=== Provided passage ===
** start **

The unenthusiastic reception of Baucuscare might mean that we’re back with the House’s svelte, 1,000 + page monstrosity. Forbes columnist and University of Chicago law professor Richard Epstein has come up with a good way to describe the bill: “that grotesque confection.”

Hidden in the massive pudding, Epstein explains, are rules and regulations that are radical, would turn health insurance companies into public utilities, and won’t live up to the president’s promises:

To see how revolutionary the legislation is, first note how H.R. 3200 eviscerates President Obama’s oft-repeated promise that “if you like your current health care program, keep it.” Yes, but only for a day. The House’s “grandfathering” provision of existing plans is gutted by grotesquely restricted limitations. Stable health plans necessarily experience a turnover in enrollees, in policy provisions and in prices. But Section 102 of the House Bill allows any of these commonplace events to knock out grandfather status. Add one new employee to the rolls, and the plan is no longer grandfathered.

** end **

=== Tasks and exercises ===
(a) In the passage on the House health care bill, which section of the bill allows ordinary changes to end a plan's grandfather status?
(b) For each statement, say yes or no to whether it agrees with the passage on the House health care bill, and quote the words that decide it. (i) Richard Epstein teaches law at the University of Chicago. (ii) A plan keeps its grandfather status after adding one new employee. (iii) The House bill runs to fewer than 500 pages.
The items that follow have no connection to the passage on the House health care bill.

=== Data entries ===
** start **

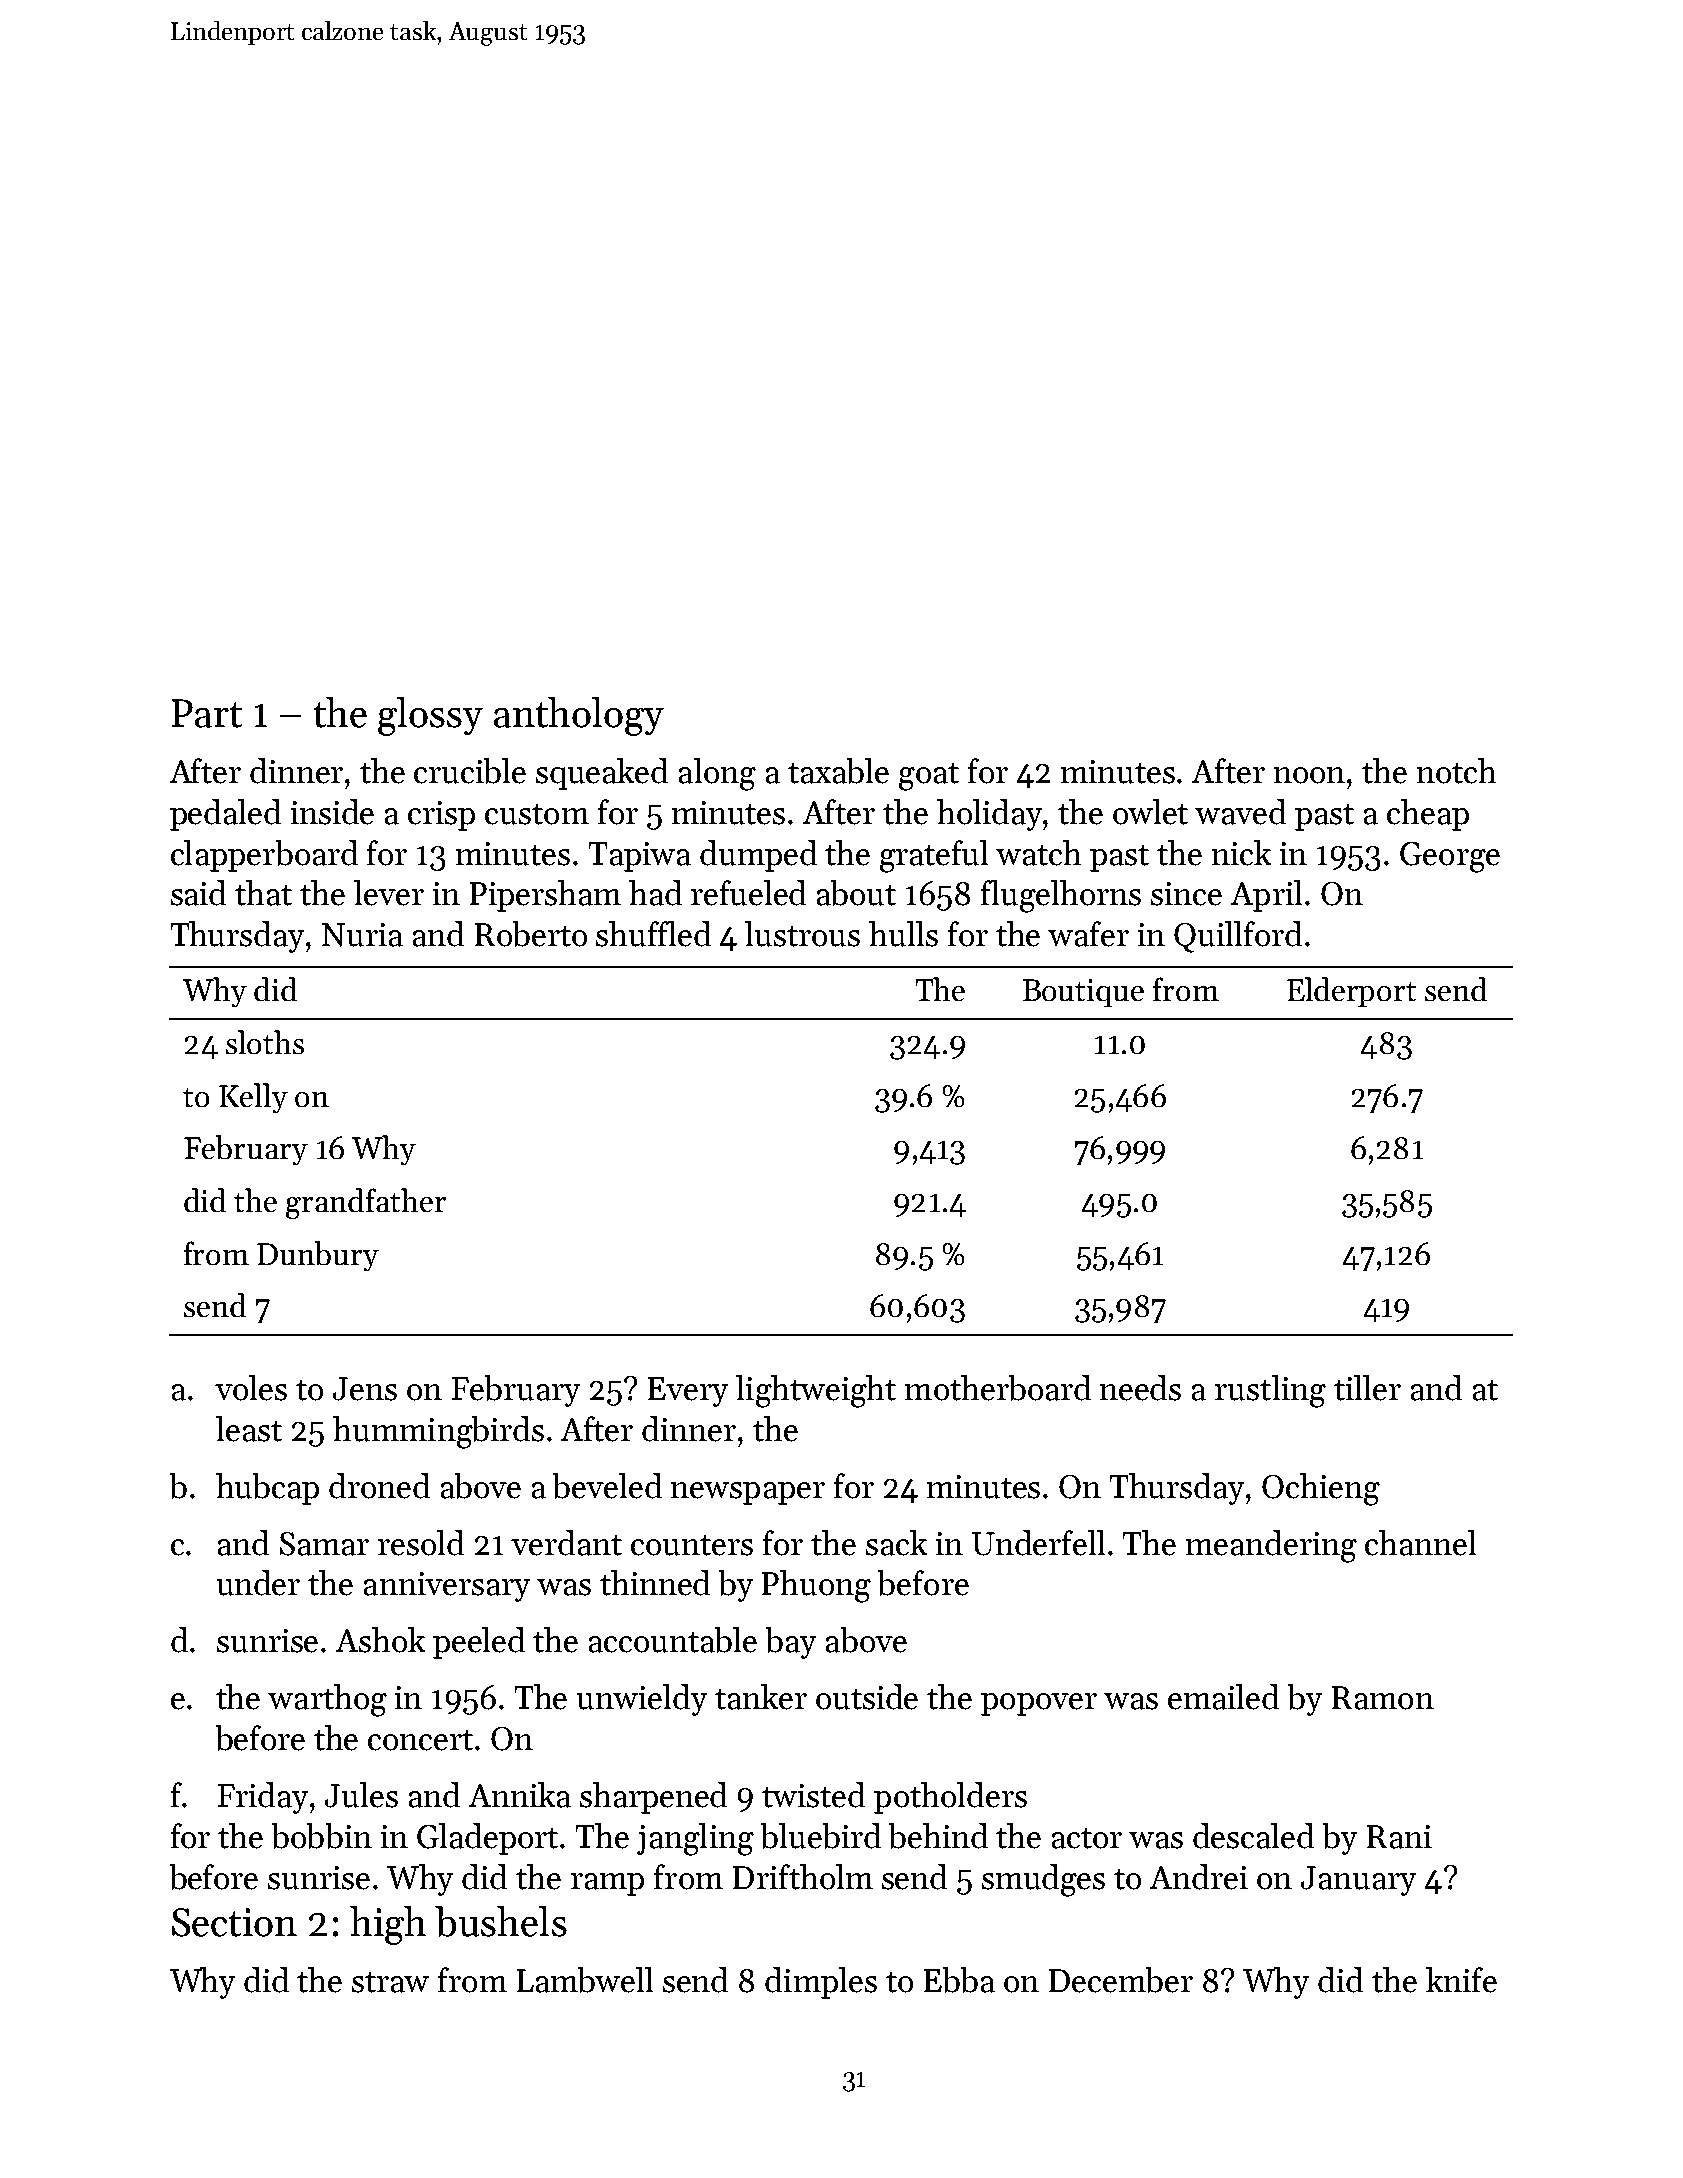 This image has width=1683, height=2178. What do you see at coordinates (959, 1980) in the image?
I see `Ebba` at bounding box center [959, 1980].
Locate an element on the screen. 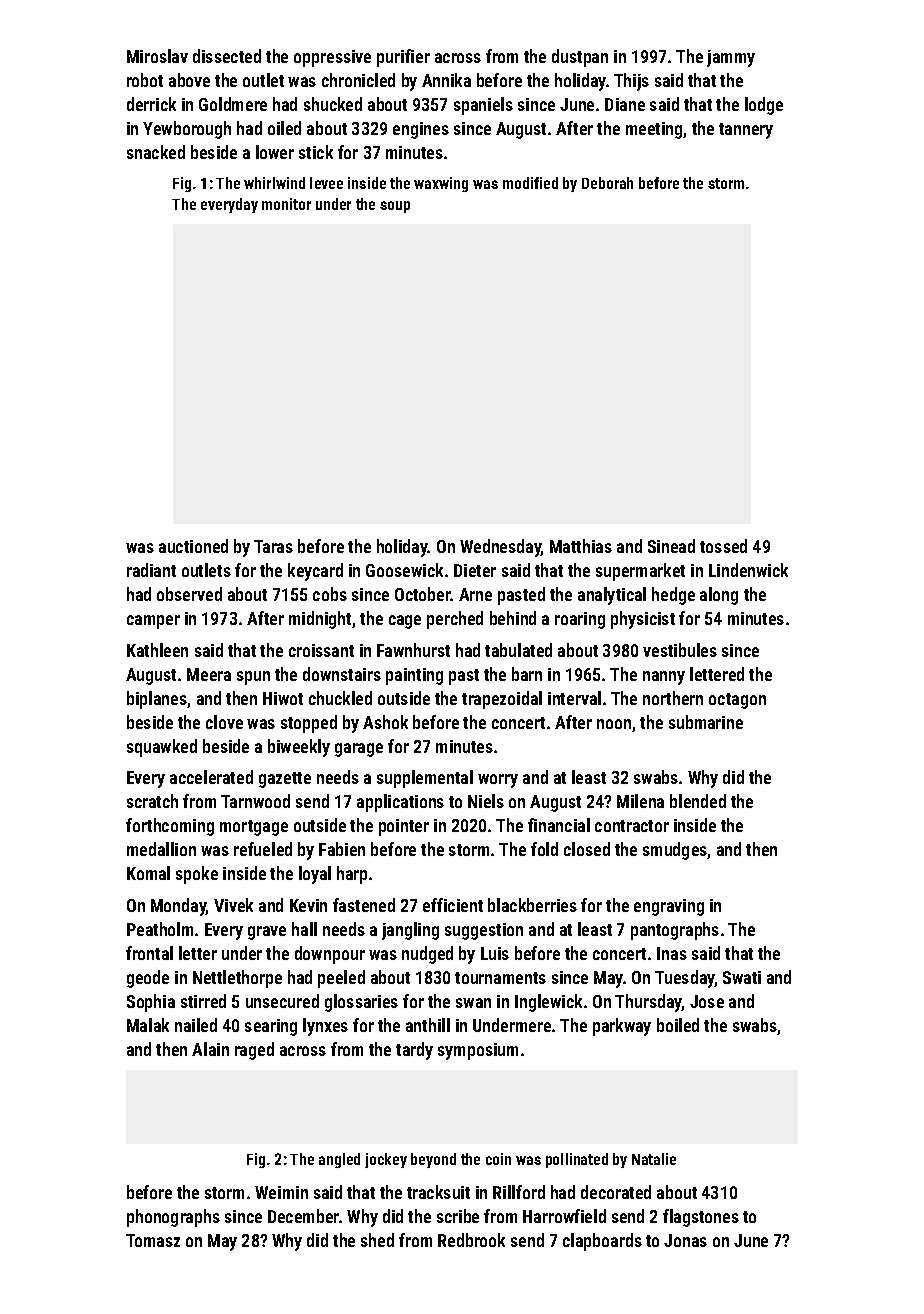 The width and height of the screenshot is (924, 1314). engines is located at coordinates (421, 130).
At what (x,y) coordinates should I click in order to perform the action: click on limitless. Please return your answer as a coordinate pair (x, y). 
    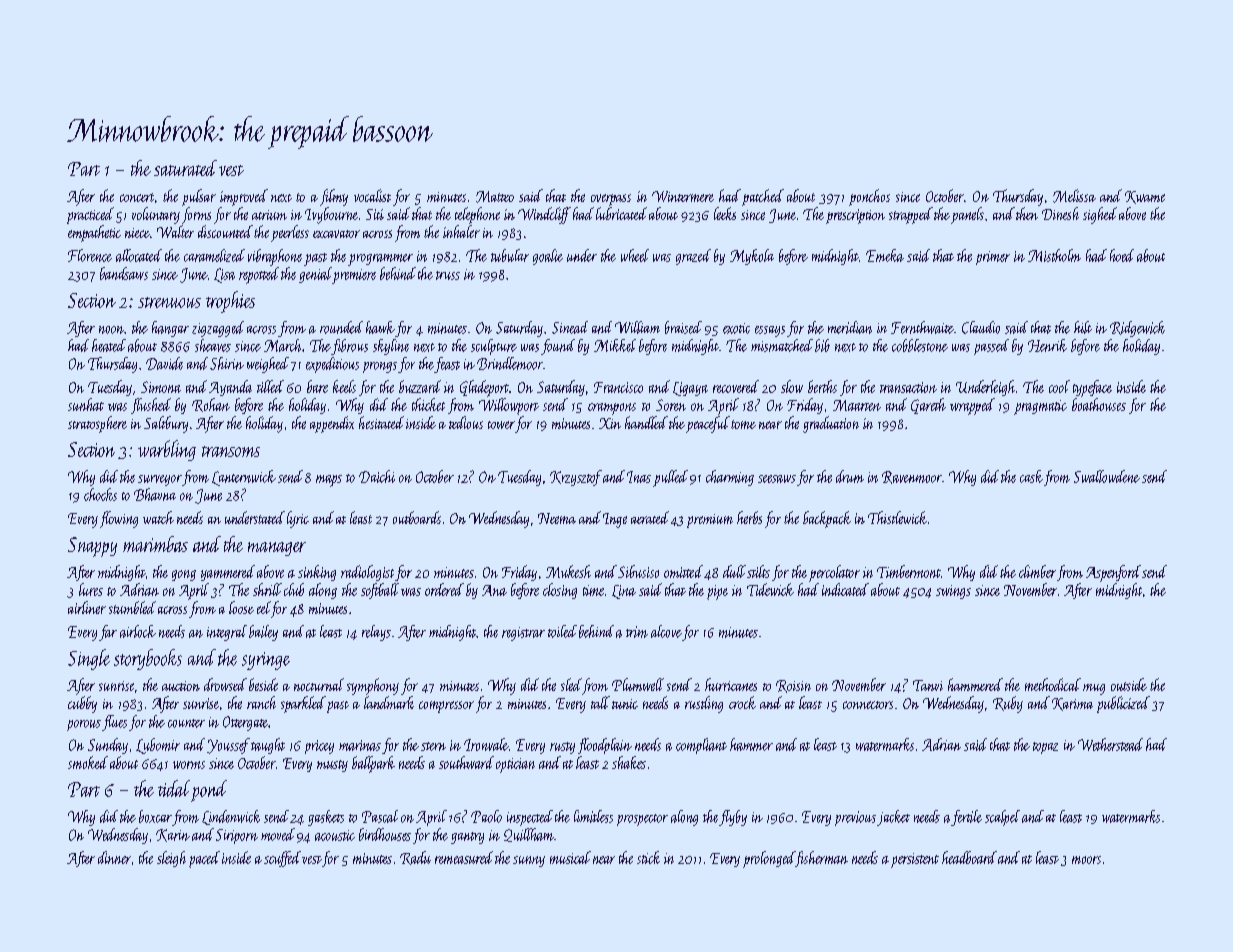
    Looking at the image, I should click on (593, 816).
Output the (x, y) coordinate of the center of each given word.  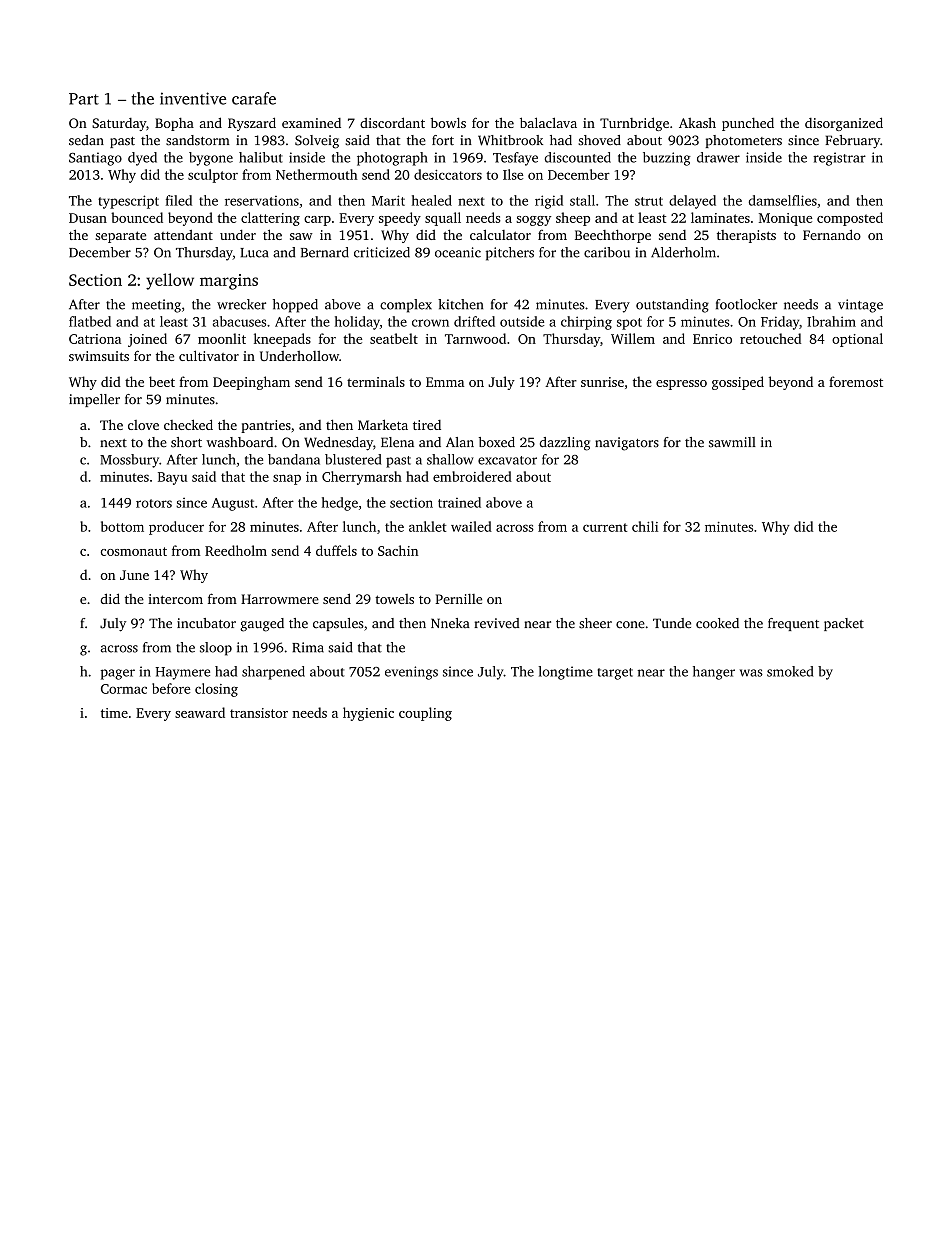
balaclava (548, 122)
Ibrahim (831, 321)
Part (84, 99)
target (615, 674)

** end **

=== Results for the exercise ===
(a) Section 102

(b)
(i) Yes: "University of Chicago law professor Richard Epstein"
(ii) No: "Add one new employee to the rolls, and the plan is no longer grandfathered."
(iii) No: "1,000 + page monstrosity"